Dort, auf der Müllkippe von Jerusalem, ließ man ihn in der Sonnenglut hängen, bis sein Kreislauf zusammenbrach und er erstickte. Als er am Kreuz hing, hing er nicht zwischen zwei feierlichen Altarkerzen, sondern zwischen zwei fiesen Anarchisten. Einer der beiden hatte einen Mord auf dem Gewissen. Er kann jetzt nur noch fluchen oder beten. Und da betet er „Jesus, denk an mich, wenn du in dein Reich kommst." Es ist eine groteske Situation. Ein Lump, der am Kreuz hängt, bittet in letzter Minute Jesus, der auch am Kreuz hängt, um Aufnahme ins Reich Gottes. Und Jesus, der größte Lumpensammler aller Zeiten, nimmt ihn auf. „Heute wirst du mit mir im Paradies sein." Dieser Mann ist der erste, der durch das Kreuz gerettet wurde. Er starb in Frieden. Der auf der anderen Seite starb mit einer Lästerung, obwohl er direkt neben Jesus hing. Das Kreuz trennt die Menschen haarscharf in Gläubige und Ungläubige, Gerettete und Verlorene. Jesus ist gekommen, um die Verlorenen zu retten. Keiner ist für ihn zu schlecht. Egal, wie tief einer gefallen ist, die Liebe von Jesus reicht bis in die untersten Schubladen menschlicher Schuld. Jesus, der sogar für seine eigenen Mörder um Vergebung bat, vergibt jedem, der ihn darum bittet. Die Bibel sagt: „Wer den Namen des Herrn anrufen wird, soll gerettet werden." (Apostelgeschichte, Kapitel 2, Vers 21). Am Kreuz hat Jesus wie ein Blitzableiter die Strafe auf sich gezogen, die eigentlich uns als die Schuldigen hätte treffen müssen. Wer sich unter das Kreuz von Jesus stellt, ist vor dem Strafgericht Gottes sicher. Gerettet! Die Zukunft der Welt liegt nicht in der Hand von Menschen, die sich an die Stelle Gottes setzen. Sie liegt in der Hand Gottes, der sich an die Stelle des Menschen gesetzt hat. Also in den Händen von Jesus.

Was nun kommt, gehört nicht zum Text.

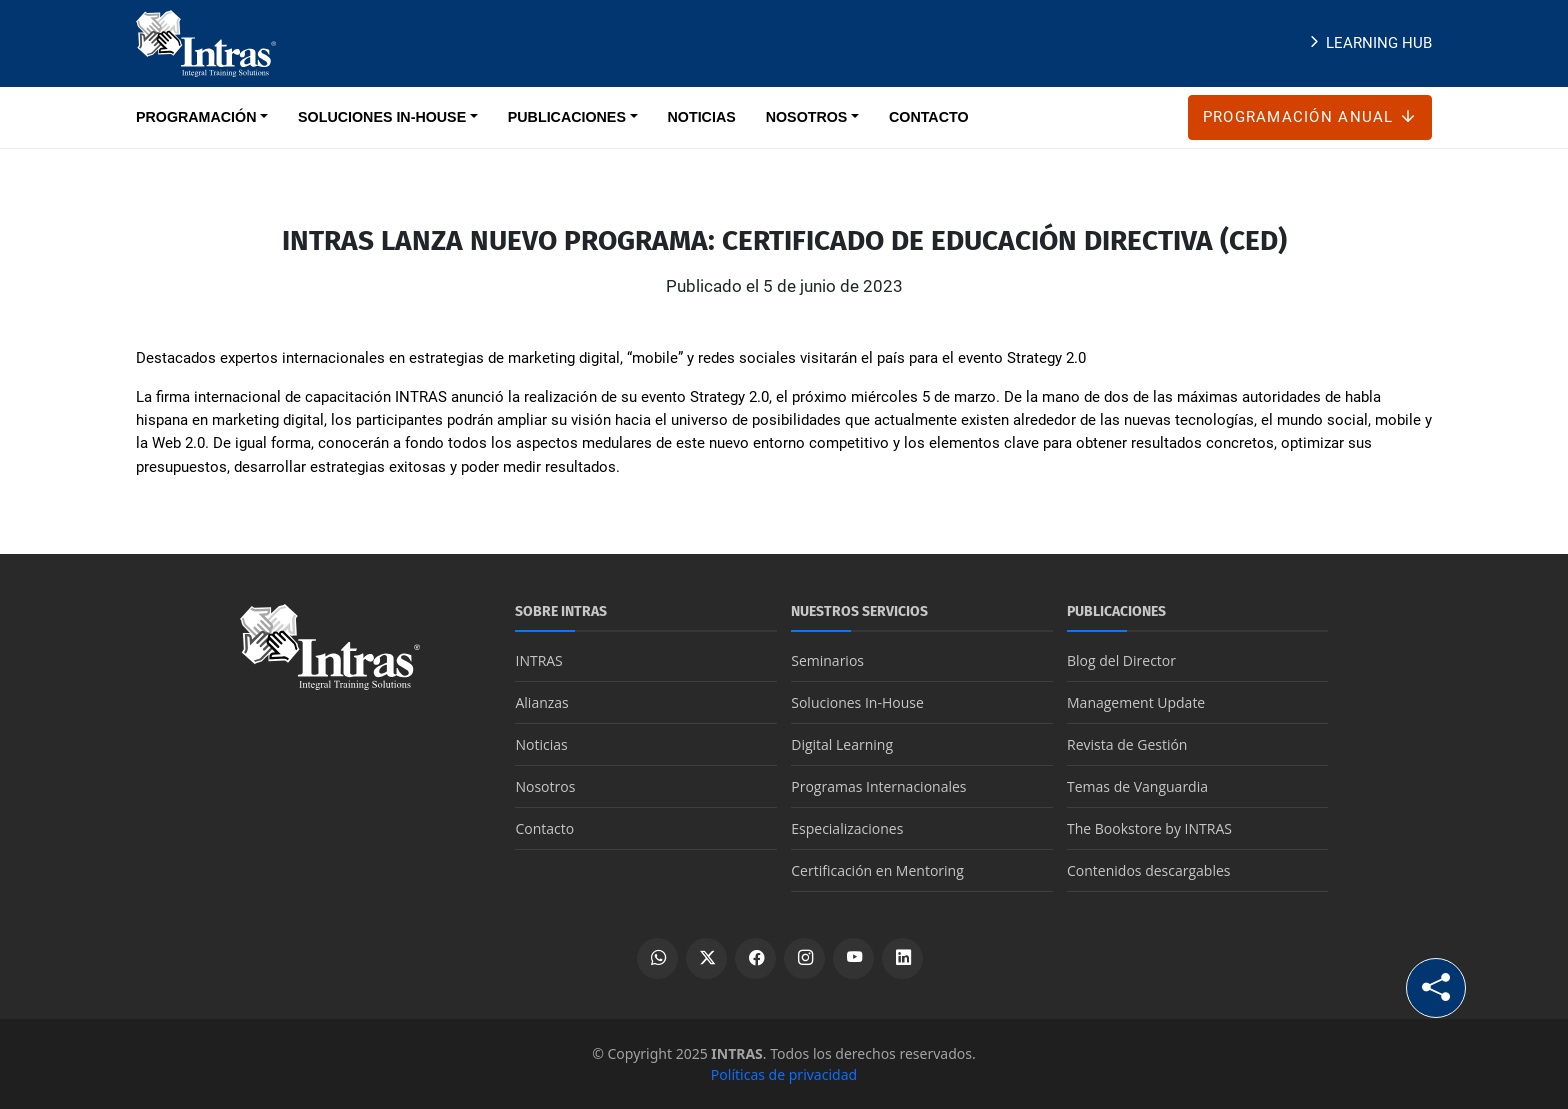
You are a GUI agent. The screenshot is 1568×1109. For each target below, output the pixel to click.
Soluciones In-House (857, 702)
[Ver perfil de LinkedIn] (902, 958)
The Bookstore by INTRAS (1149, 828)
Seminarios (827, 660)
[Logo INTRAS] (206, 42)
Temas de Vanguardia (1137, 786)
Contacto (544, 828)
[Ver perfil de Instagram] (804, 958)
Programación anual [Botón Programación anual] (1310, 116)
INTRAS (538, 660)
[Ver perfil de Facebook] (755, 958)
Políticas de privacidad (784, 1074)
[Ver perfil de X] (706, 958)
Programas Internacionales (878, 786)
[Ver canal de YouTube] (853, 958)
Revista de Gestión (1127, 744)
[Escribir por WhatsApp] (657, 958)
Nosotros (545, 786)
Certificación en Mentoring (877, 870)
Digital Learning (842, 744)
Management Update (1136, 702)
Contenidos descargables (1148, 870)
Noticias (541, 744)
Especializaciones (847, 828)
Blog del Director (1121, 660)
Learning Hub (1368, 43)
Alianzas (541, 702)
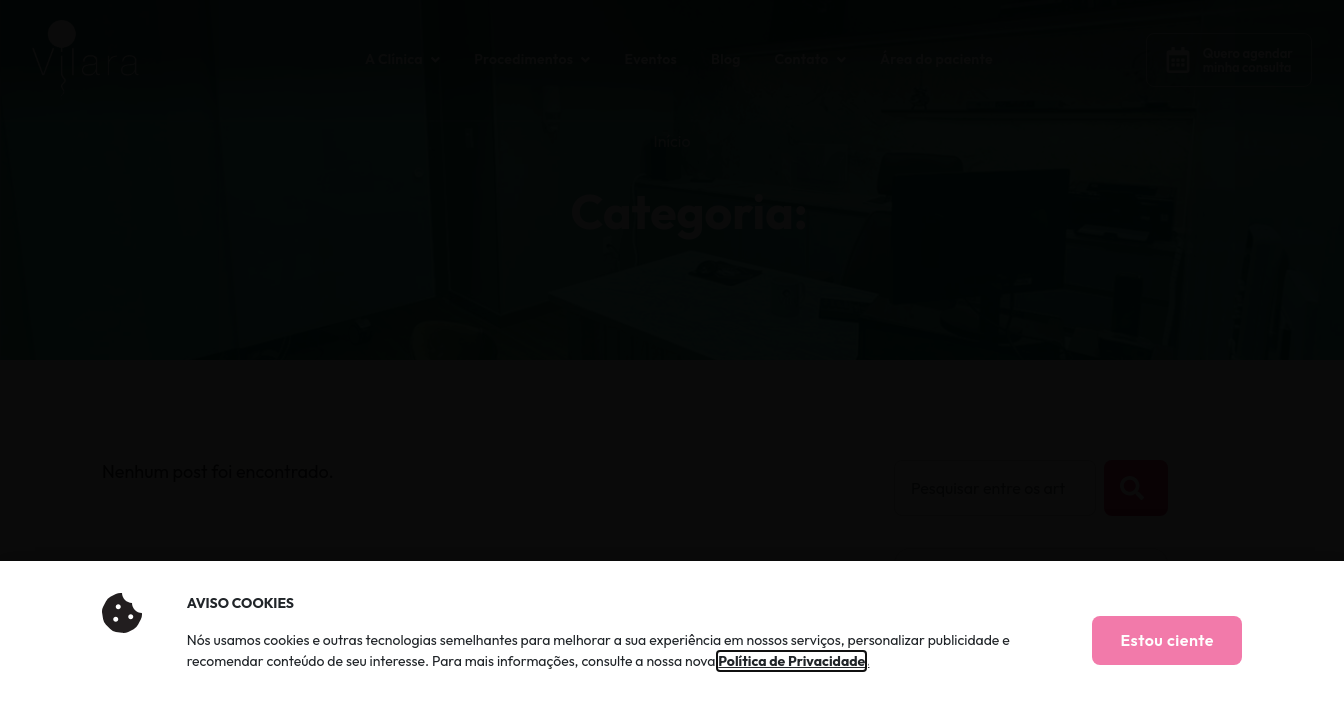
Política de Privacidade (791, 661)
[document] (672, 360)
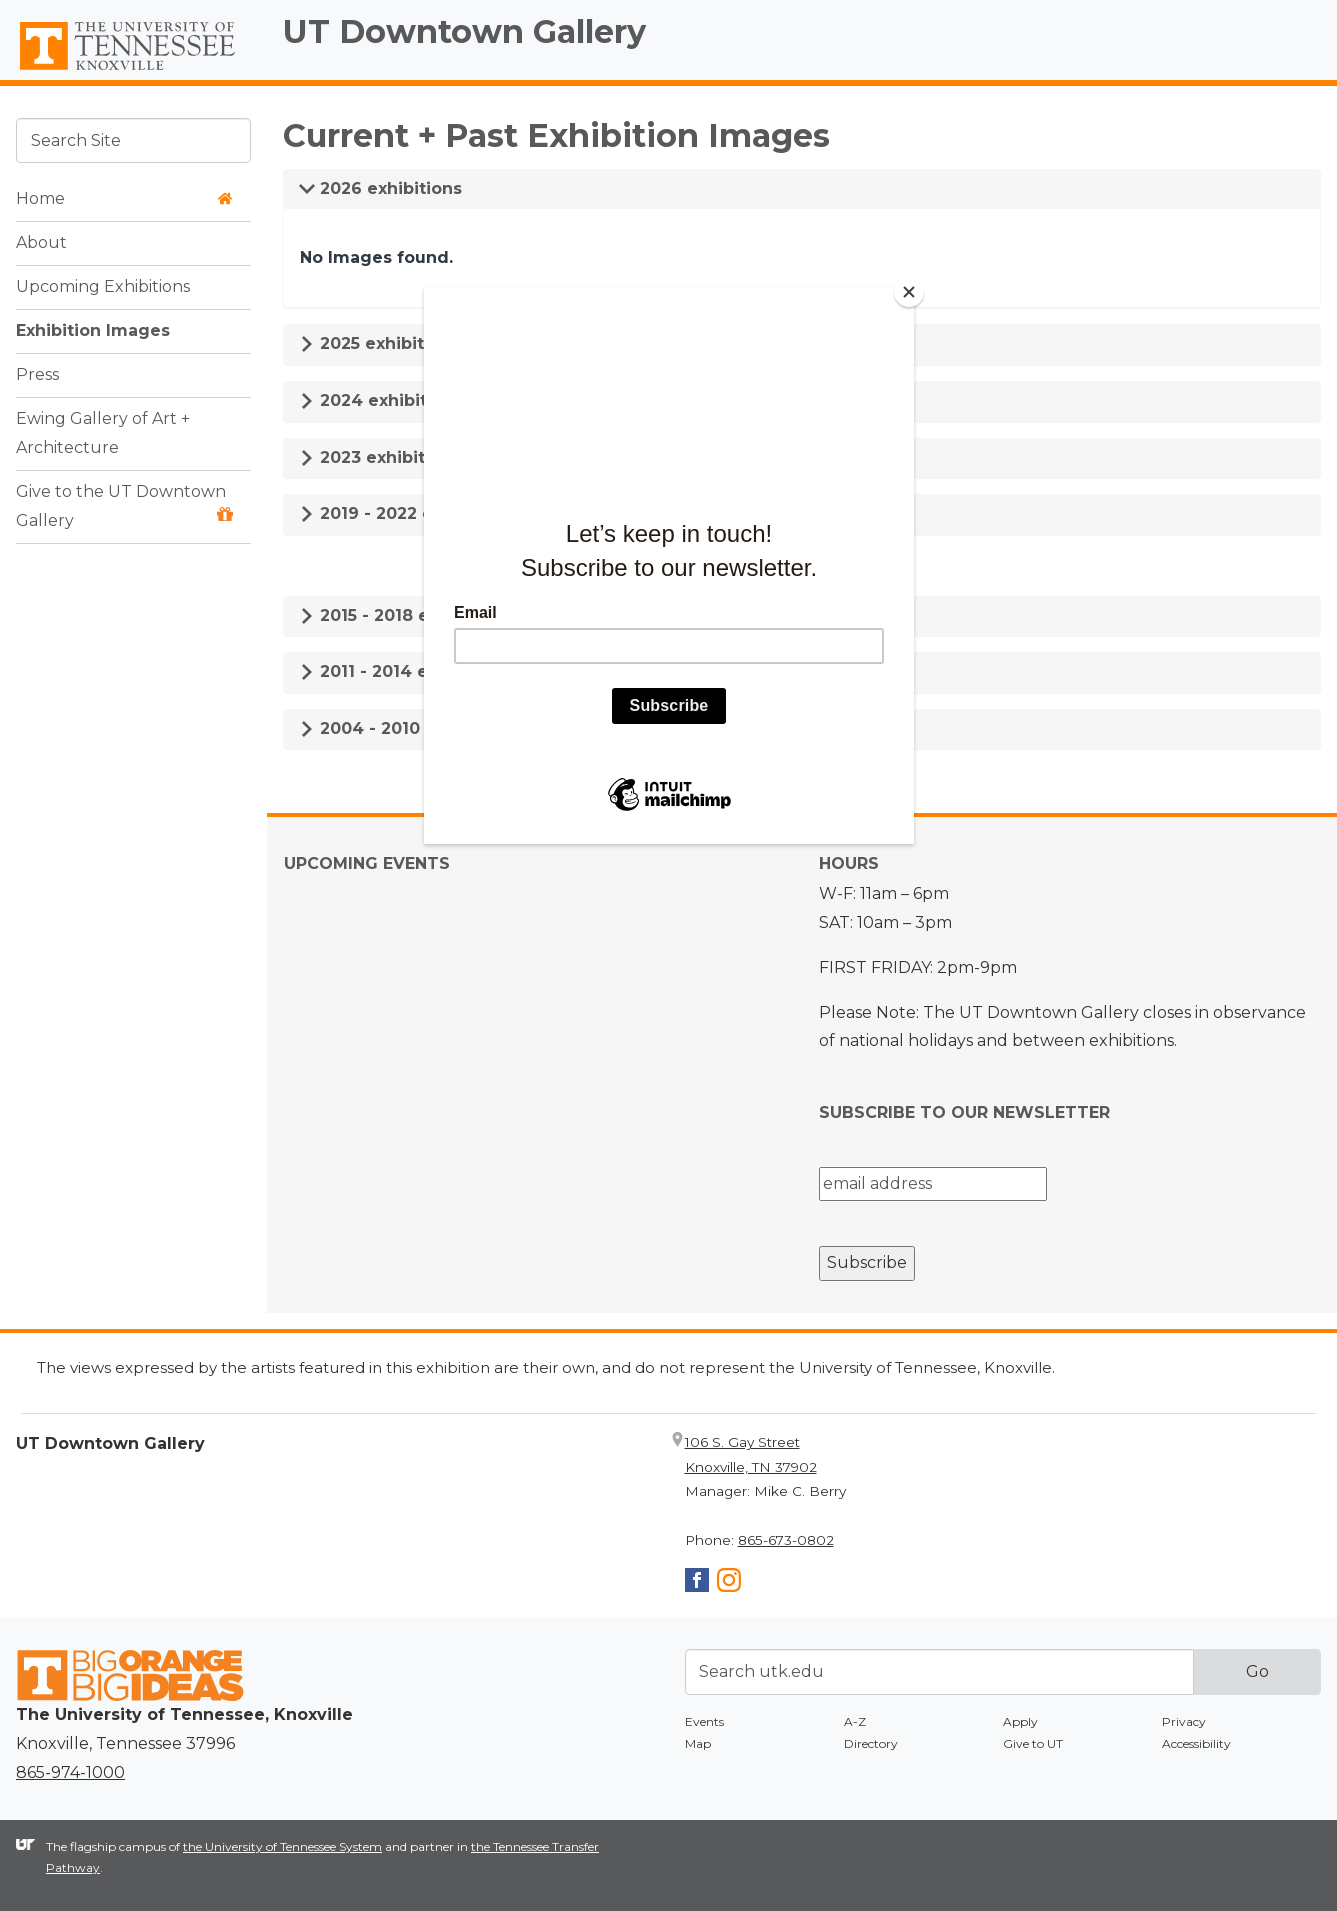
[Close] (909, 292)
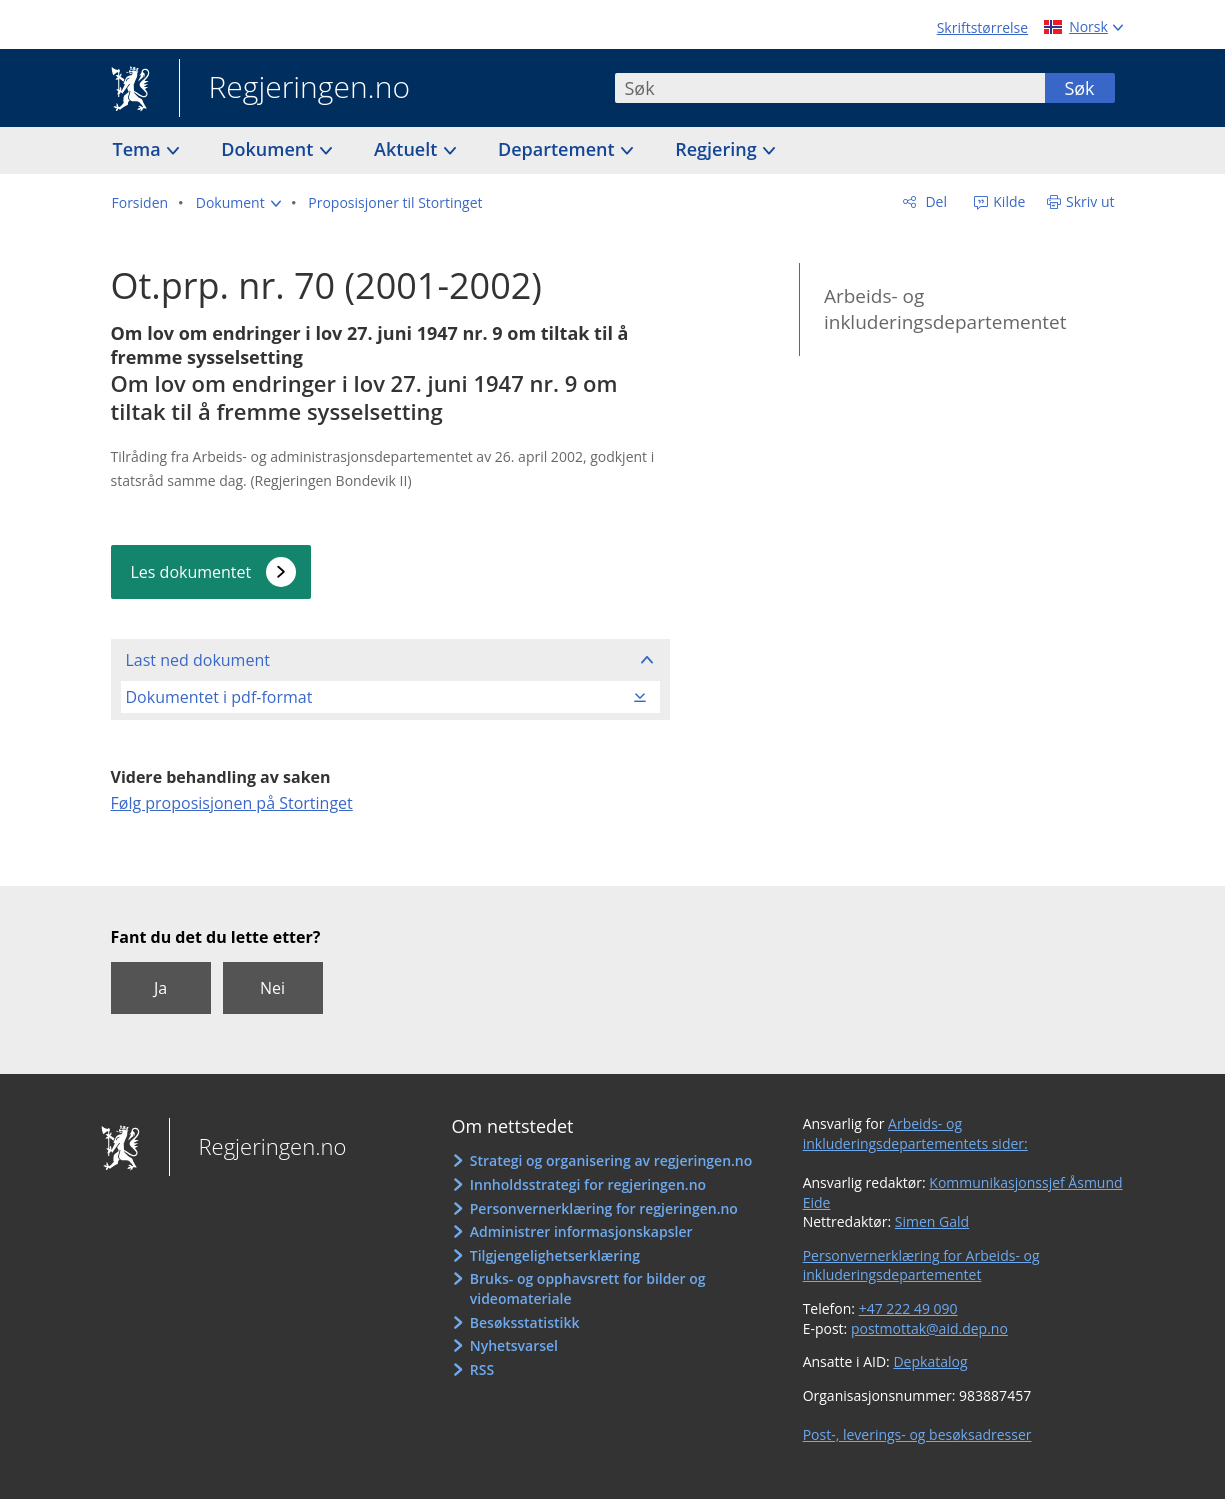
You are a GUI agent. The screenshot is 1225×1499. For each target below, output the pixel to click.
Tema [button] (139, 149)
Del (934, 201)
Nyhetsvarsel (514, 1345)
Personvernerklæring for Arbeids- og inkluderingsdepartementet (921, 1265)
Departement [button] (558, 149)
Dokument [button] (269, 149)
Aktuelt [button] (408, 149)
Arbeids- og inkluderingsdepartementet (945, 309)
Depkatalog (930, 1361)
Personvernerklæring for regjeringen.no (604, 1208)
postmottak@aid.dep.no (929, 1328)
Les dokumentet (191, 572)
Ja (160, 988)
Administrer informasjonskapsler (581, 1231)
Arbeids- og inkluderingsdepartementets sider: (915, 1133)
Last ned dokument (198, 660)
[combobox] (830, 88)
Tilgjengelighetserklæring (555, 1255)
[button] (238, 203)
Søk (1079, 88)
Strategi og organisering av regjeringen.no (611, 1160)
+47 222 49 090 (908, 1308)
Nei (272, 988)
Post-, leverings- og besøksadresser (917, 1434)
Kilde (1008, 201)
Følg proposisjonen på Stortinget (232, 803)
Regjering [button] (718, 149)
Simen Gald (932, 1221)
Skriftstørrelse (982, 27)
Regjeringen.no (295, 89)
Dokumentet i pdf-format (219, 697)
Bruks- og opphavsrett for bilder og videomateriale (588, 1288)
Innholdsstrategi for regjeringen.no (588, 1184)
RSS (482, 1369)
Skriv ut (1090, 201)
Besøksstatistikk (525, 1322)
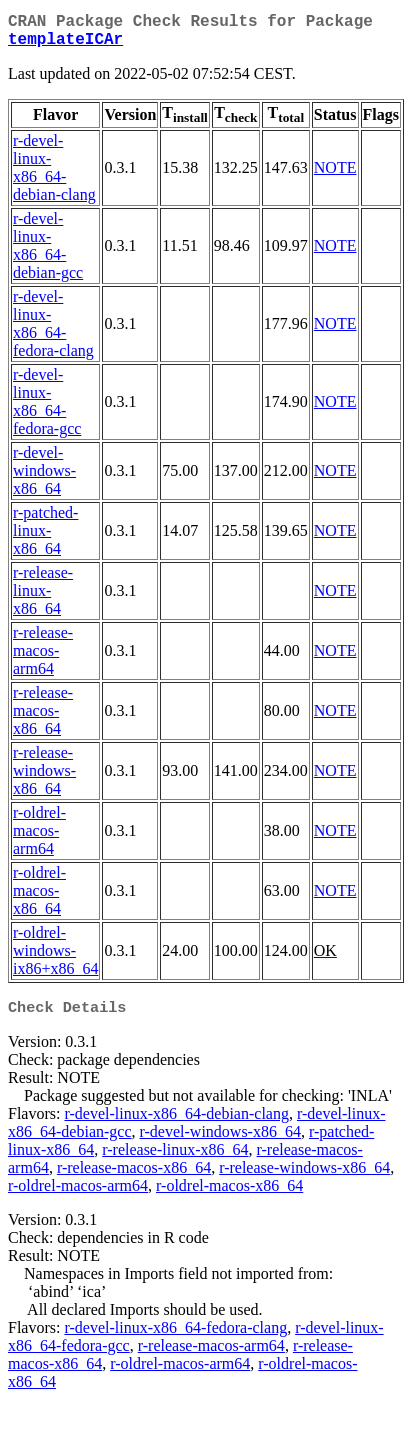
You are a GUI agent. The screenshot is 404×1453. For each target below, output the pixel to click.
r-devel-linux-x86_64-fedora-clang (53, 331)
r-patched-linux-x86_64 (45, 538)
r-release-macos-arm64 (43, 658)
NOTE (335, 175)
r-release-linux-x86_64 (43, 598)
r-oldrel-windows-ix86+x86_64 (55, 958)
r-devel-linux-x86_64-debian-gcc (48, 253)
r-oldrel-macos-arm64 (39, 838)
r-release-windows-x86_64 (44, 778)
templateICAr (65, 46)
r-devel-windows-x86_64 (44, 478)
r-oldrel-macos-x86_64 (39, 898)
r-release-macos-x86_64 (43, 718)
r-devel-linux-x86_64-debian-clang (54, 175)
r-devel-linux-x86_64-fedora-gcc (47, 409)
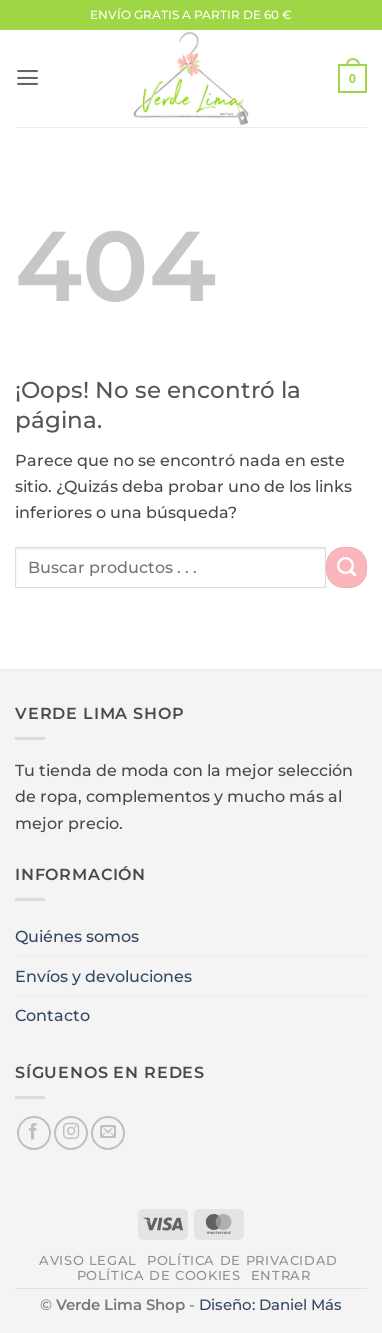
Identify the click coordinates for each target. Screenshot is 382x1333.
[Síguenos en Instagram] (71, 1133)
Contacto (52, 1015)
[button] (27, 78)
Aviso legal (88, 1260)
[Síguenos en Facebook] (34, 1133)
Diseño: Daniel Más (270, 1305)
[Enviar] (346, 567)
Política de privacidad (242, 1260)
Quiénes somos (77, 936)
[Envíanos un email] (108, 1133)
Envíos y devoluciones (103, 976)
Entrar (281, 1275)
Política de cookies (159, 1275)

Das sind die Hände, die sich für mich am Kreuz durchbohren ließen. Mit diesen Händen hat er meine Schuld weggenommen. Deswegen ist es gut zu wissen, dass er auch meine Zukunft in die Hand genommen hat. Es gibt tausend Gründe, sich vor der Zukunft zu fürchten. Es gibt einen einzigen Grund, sich nicht vor ihr zu fürchten: Jesus.